They may look like rather unexciting little bags of jelly, but salps may be the most efficient filter feeders in the ocean. According to a study just out in the journal PNAS, this could make them important players in the draw down of carbon from surface waters into the deep sea...
Salps are a variety of tunicate, a group of animals that also includes sea squirts and are, surprisingly, evolutionarily related to vertebrates. They are filter feeders a few centimetres long that are either solitary or live in chains that can be hundreds of salps long.

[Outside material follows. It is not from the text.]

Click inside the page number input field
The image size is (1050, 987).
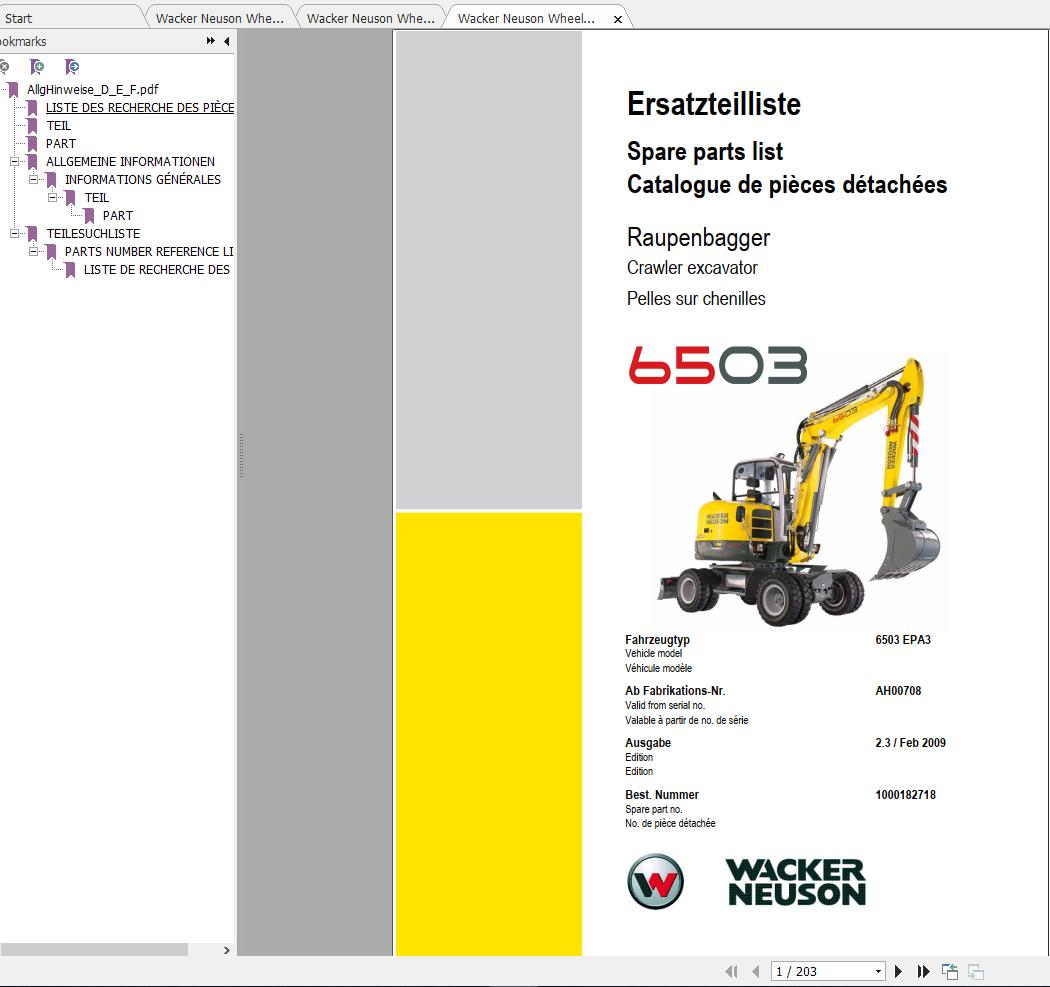[810, 971]
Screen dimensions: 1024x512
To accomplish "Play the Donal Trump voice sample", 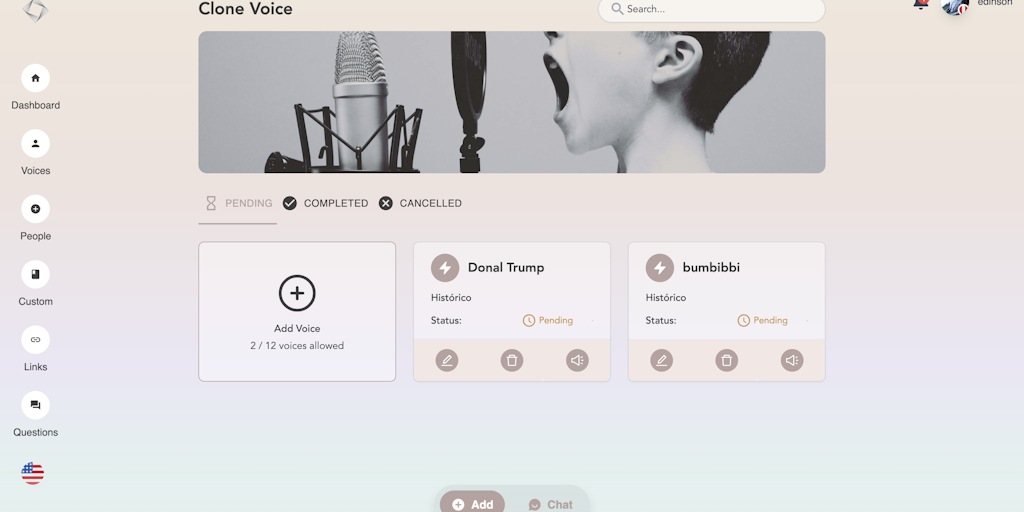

Until now, scientists thought that although they were very efficient at filter feeding using a mucous 'net' type structure, they could only catch food that was larger than the holes of the net - a fairly sensible assumption to make if you think about things like fishing nets and sieves. But Kelly Sutherland and her colleagues used lab experiments where they offered salps specifically sized polystyrene balls of 0.5 to 3 micrometers in diameter and showed that even the smallest particles were picked up at a higher rate than expected.
So it turns out that salps can eat food in a huge range of sizes - in the words of one of the paper's authors, 'like being able to eat everything from the size of a mouse to a horse!'. And this is extremely beneficial as it allows salps to thrive on a wide range of different phytoplankton, zooplankton and other particles.
Another really interesting suggestion made by the authors is that the salps could be contributing more than expected to take down of carbon into the deep ocean. Because they consume tiny, tiny particles and then combine them into much larger faecal pellets, that allows carbon to be taken out of the top layer of the seawater and sink down to the ocean floor.
So, efficient and important for the environment - again proof that you shouldn't judge an animal by its looks!